— А дом престарелых?..
— Об этом мама даже слушать не станет.
— Твоя мать — святая! — патетически воскликнула Роза.
— Это точно. Вспомнить хотя бы, что ей со мной пришлось вынести, когда я была подростком!
— Я и сама была не ангел, — самокритично заметила Роза. — А ты чем доставала родителей?
Харриет скорчила гримасу.
— Даже вспоминать противно! Я никому никогда об этом не рассказывала, даже Гаю.
— А кто такой Гай? — немедленно навострила уши Роза.
— Бывший приятель.
— Почему бывший?
— Мы с ним вместе работали в школе в Бирмингеме. Когда я сказала, что должна вернуться домой, чтобы помогать больной матери, он заявил: «Я-то надеялся, что стою у тебя на первом месте!»
— Туда ему и дорога! Жалеешь?
— Поначалу немного скучала, — пожала плечами Харриет. — Но, скорее, просто из-за того, что осталась одна… и все такое.
— А «во всем таком» он был хорош? — озорно улыбнулась Роза.
Харриет расплылась в ответной улыбке:
— Комментариев не будет.
— Значит, плох.
— Да нет, Роза. Скорее уж, мне в этой области чего-то недостает.
— Не бывает холодных женщин, — важно объявила Роза, — бывают неумелые мужчины. Ладно, проехали. Так что же ты собираешься мне рассказать?
— Лет в тринадцать я вбила себе в голову дурацкую фантазию, — призналась Харриет. — Вообразила, что я приемная дочь, что папа и мама мне чужие.
«Дурацкая фантазия» Харриет имела под собой основания, хотя и довольно шаткие. Предки ее с обеих сторон — и Фостеры, и Моррисы — все были белокурыми или, в крайнем случае, рыжими; светлыми волосами и голубыми глазами отличалась и ее сестра Китти.
— И тут появляюсь я, — рассказывала Харриет, — черноволосая, кареглазая, смуглая, как цыганка, да к тому же на голову ниже всех в семье! Китти в детстве дразнила меня подкидышем, а когда я стала постарше, то и сама этому поверила.
— А на самом деле?
— А на самом деле — ничего подобного. Обыкновенная игра природы. Когда я довела маму до белого каления своими выдумками, она показала мне свидетельство о рождении — самое настоящее, — а потом описала во всех неаппетитных подробностях процесс моего появления на свет.
— Кстати, о Китти, — помолчав, заговорила Роза. — Они с мужем не смогут помочь вам деньгами?
— Вряд ли.
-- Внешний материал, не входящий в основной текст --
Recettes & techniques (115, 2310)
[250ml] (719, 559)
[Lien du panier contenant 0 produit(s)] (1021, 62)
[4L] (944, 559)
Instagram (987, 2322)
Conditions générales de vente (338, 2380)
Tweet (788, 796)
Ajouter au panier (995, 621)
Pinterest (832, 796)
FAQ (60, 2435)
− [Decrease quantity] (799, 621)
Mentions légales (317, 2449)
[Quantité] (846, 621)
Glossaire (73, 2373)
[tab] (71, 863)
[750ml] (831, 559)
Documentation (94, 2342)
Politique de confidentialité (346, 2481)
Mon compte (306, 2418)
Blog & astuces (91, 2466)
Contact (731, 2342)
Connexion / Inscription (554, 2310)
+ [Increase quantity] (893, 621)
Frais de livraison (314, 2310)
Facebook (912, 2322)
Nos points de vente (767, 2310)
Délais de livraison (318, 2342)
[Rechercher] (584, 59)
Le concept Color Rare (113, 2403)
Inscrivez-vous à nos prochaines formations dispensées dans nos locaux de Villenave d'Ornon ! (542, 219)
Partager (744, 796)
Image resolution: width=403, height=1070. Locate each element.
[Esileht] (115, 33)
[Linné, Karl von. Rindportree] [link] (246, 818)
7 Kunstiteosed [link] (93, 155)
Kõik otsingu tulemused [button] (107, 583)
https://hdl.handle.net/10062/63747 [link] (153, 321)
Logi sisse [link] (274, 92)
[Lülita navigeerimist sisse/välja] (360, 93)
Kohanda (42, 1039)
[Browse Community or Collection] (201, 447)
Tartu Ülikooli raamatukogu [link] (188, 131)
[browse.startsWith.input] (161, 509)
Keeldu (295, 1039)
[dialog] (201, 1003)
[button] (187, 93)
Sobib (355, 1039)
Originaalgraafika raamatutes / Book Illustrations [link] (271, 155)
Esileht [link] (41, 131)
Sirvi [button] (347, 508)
Тим сейчас начинает новый бизнес; к тому же Китти беременна, и предстоит много расходов. Ладно, хватит о моих проблемах. Расскажи-ка о Паскале. Есть от него новости?..
Именно этот безобидный вопрос, как вспоминала Харриет по дороге на виллу, и вверг ее в пучину бедствий.
…Паскаль Тавернье бросил Розу — это было ясно как день. Что еще предполагать, если уже несколько недель о человеке нет ни слуху, ни духу?
— Он позвонил и сказал, что отправляется в Йемен, — рассказывала Роза. — И с тех пор — тишина. А сегодня я к тому же получила письмо от бабушки из Тосканы: приглашает меня на свое восьмидесятилетие. Когда-то я проводила у итальянских родственников каждое лето, но уже много лет там не была.
— Почему? — с любопытством спросила Харриет.
— Я была взбалмошной девчонкой, — вздохнула Роза. — Считала, что мне все позволено. Я забылась, совершила непростительную глупость и была изгнана из рая. Бабушка велела мне лететь в Англию и там оставаться, пока я не пойму, как должна вести себя порядочная девушка из хорошей семьи.
— Что ж ты такого натворила?
Несколько секунд Роза молчала, словно собираясь с мыслями.
— Помнишь, я говорила, что Паскаль — моя первая настоящая любовь? Так вот, это не совсем верно. В семнадцать лет я безумно влюбилась в своего кузена Лео. Он из семьи Фортинари, как и мама, и ведет семейное дело — винодельное производство.
— Ну и?..
— Я бегала за ним, как собачонка, — даже вспомнить противно!
— А он?
— А он видел во мне ребенка. Неудивительно — он на десять лет меня старше! Тогда я решила возбудить в нем ревность — пококетничать с кем-нибудь другим. Ну, и это очень плохо кончилось. Для всех. Произошел большой скандал, и Нонна выставила меня из дому. — Роза вздрогнула. — Когда погибли мои родители, она заболела от горя и не смогла приехать на похороны, но с тех пор регулярно со мной переписывается. А теперь приглашает в Фортино, на свой праздник. — Вздохнув, она отбросила назад тяжелую копну волос. — Видит бог, все бы отдала, чтобы поехать и помириться с Нонной, но не могу.